## Pixel coordinate grounding data
##############################

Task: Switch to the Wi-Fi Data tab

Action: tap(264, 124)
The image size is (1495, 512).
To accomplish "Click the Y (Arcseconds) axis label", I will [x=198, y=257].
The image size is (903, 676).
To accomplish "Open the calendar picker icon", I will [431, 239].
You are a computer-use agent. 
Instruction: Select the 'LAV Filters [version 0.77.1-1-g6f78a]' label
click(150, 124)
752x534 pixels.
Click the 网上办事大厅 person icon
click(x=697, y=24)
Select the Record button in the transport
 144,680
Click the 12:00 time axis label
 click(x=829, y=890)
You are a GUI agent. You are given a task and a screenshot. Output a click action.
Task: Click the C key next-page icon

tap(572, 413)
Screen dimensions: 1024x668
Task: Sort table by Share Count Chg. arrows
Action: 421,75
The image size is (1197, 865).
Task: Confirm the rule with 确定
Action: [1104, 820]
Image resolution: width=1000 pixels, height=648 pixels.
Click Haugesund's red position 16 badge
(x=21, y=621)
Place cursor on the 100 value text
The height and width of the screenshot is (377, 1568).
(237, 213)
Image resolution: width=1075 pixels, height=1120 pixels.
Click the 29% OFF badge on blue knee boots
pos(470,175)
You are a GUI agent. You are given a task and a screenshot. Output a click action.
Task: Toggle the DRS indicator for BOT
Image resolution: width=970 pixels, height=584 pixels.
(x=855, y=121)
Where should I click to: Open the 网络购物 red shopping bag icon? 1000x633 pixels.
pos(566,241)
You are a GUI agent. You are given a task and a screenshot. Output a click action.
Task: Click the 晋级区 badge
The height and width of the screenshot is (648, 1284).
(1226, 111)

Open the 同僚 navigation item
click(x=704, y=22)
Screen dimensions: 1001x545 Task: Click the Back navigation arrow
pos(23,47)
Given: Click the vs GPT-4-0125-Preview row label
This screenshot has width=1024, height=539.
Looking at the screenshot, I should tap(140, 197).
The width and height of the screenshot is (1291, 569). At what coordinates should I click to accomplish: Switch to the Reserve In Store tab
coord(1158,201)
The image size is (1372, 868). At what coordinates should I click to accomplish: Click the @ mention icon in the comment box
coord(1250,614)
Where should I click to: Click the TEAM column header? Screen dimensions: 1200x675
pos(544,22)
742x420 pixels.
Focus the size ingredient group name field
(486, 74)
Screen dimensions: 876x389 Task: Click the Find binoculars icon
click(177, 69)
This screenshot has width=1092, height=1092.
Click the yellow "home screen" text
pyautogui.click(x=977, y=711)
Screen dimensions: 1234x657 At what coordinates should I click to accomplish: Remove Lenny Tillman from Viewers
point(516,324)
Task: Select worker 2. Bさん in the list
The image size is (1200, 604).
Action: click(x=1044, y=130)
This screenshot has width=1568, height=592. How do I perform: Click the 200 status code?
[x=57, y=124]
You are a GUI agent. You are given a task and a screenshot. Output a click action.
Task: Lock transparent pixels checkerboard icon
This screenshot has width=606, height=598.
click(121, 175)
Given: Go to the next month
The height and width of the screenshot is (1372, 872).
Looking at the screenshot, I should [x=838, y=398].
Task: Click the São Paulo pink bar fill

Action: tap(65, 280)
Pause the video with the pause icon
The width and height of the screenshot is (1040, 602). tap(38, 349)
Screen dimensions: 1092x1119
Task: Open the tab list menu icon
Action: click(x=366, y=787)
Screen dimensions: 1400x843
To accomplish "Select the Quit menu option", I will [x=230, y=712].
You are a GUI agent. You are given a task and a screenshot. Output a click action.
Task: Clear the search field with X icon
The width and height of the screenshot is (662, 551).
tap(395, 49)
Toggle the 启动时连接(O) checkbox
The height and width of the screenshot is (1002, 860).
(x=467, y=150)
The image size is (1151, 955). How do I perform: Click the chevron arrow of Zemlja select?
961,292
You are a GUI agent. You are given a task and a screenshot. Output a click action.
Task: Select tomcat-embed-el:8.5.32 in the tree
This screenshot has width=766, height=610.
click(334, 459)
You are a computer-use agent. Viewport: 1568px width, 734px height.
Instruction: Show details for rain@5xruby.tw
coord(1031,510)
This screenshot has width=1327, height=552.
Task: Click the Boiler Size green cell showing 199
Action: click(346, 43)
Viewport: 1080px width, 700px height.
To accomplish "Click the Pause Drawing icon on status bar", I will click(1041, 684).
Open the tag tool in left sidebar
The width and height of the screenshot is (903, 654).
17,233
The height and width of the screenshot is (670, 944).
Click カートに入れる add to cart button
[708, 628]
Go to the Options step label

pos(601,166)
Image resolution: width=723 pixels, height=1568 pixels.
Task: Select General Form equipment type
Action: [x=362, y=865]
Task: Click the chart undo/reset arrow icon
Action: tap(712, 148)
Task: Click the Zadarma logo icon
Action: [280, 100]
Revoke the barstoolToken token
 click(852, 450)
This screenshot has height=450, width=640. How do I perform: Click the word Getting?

##############################

## REQUIRED ACTION
Could you retype each record exactly as it appears?

## SOLUTION TO THIS PROBLEM
Task: Switch to the Wi-Fi Data tab

Action: tap(264, 124)
The image size is (1495, 512).
To accomplish "Click the Y (Arcseconds) axis label", I will [x=198, y=257].
The image size is (903, 676).
To accomplish "Open the calendar picker icon", I will [431, 239].
You are a computer-use agent. 
Instruction: Select the 'LAV Filters [version 0.77.1-1-g6f78a]' label
click(150, 124)
752x534 pixels.
Click the 网上办事大厅 person icon
click(x=697, y=24)
Select the Record button in the transport
 144,680
Click the 12:00 time axis label
 click(x=829, y=890)
You are a GUI agent. You are given a task and a screenshot. Output a click action.
Task: Click the C key next-page icon

tap(572, 413)
Screen dimensions: 1024x668
Task: Sort table by Share Count Chg. arrows
Action: 421,75
The image size is (1197, 865).
Task: Confirm the rule with 确定
Action: [1104, 820]
Image resolution: width=1000 pixels, height=648 pixels.
Click Haugesund's red position 16 badge
(x=21, y=621)
Place cursor on the 100 value text
The height and width of the screenshot is (377, 1568).
(237, 213)
Image resolution: width=1075 pixels, height=1120 pixels.
Click the 29% OFF badge on blue knee boots
pos(470,175)
You are a GUI agent. You are given a task and a screenshot. Output a click action.
Task: Toggle the DRS indicator for BOT
Image resolution: width=970 pixels, height=584 pixels.
(x=855, y=121)
Where should I click to: Open the 网络购物 red shopping bag icon? 1000x633 pixels.
pos(566,241)
You are a GUI agent. You are given a task and a screenshot. Output a click action.
Task: Click the 晋级区 badge
The height and width of the screenshot is (648, 1284).
(1226, 111)

Open the 同僚 navigation item
click(x=704, y=22)
Screen dimensions: 1001x545 Task: Click the Back navigation arrow
pos(23,47)
Given: Click the vs GPT-4-0125-Preview row label
This screenshot has width=1024, height=539.
Looking at the screenshot, I should tap(140, 197).
The width and height of the screenshot is (1291, 569). At what coordinates should I click to accomplish: Switch to the Reserve In Store tab
coord(1158,201)
The image size is (1372, 868). At what coordinates should I click to accomplish: Click the @ mention icon in the comment box
coord(1250,614)
Where should I click to: Click the TEAM column header? Screen dimensions: 1200x675
pos(544,22)
742x420 pixels.
Focus the size ingredient group name field
(486, 74)
Screen dimensions: 876x389 Task: Click the Find binoculars icon
click(177, 69)
This screenshot has width=1092, height=1092.
Click the yellow "home screen" text
pyautogui.click(x=977, y=711)
Screen dimensions: 1234x657 At what coordinates should I click to accomplish: Remove Lenny Tillman from Viewers
point(516,324)
Task: Select worker 2. Bさん in the list
The image size is (1200, 604).
Action: click(x=1044, y=130)
This screenshot has width=1568, height=592. How do I perform: Click the 200 status code?
[x=57, y=124]
You are a GUI agent. You are given a task and a screenshot. Output a click action.
Task: Lock transparent pixels checkerboard icon
This screenshot has width=606, height=598.
click(121, 175)
Given: Go to the next month
The height and width of the screenshot is (1372, 872).
Looking at the screenshot, I should [x=838, y=398].
Task: Click the São Paulo pink bar fill

Action: tap(65, 280)
Pause the video with the pause icon
The width and height of the screenshot is (1040, 602). tap(38, 349)
Screen dimensions: 1092x1119
Task: Open the tab list menu icon
Action: click(x=366, y=787)
Screen dimensions: 1400x843
To accomplish "Select the Quit menu option", I will [x=230, y=712].
You are a GUI agent. You are given a task and a screenshot. Output a click action.
Task: Clear the search field with X icon
The width and height of the screenshot is (662, 551).
tap(395, 49)
Toggle the 启动时连接(O) checkbox
The height and width of the screenshot is (1002, 860).
(x=467, y=150)
The image size is (1151, 955). How do I perform: Click the chevron arrow of Zemlja select?
961,292
You are a GUI agent. You are given a task and a screenshot. Output a click action.
Task: Select tomcat-embed-el:8.5.32 in the tree
This screenshot has width=766, height=610.
click(334, 459)
You are a computer-use agent. Viewport: 1568px width, 734px height.
Instruction: Show details for rain@5xruby.tw
coord(1031,510)
This screenshot has width=1327, height=552.
Task: Click the Boiler Size green cell showing 199
Action: click(346, 43)
Viewport: 1080px width, 700px height.
To accomplish "Click the Pause Drawing icon on status bar", I will click(1041, 684).
Open the tag tool in left sidebar
The width and height of the screenshot is (903, 654).
17,233
The height and width of the screenshot is (670, 944).
Click カートに入れる add to cart button
[708, 628]
Go to the Options step label

pos(601,166)
Image resolution: width=723 pixels, height=1568 pixels.
Task: Select General Form equipment type
Action: [x=362, y=865]
Task: Click the chart undo/reset arrow icon
Action: tap(712, 148)
Task: Click the Zadarma logo icon
Action: [280, 100]
Revoke the barstoolToken token
 click(852, 450)
This screenshot has height=450, width=640. How do I perform: Click the word Getting?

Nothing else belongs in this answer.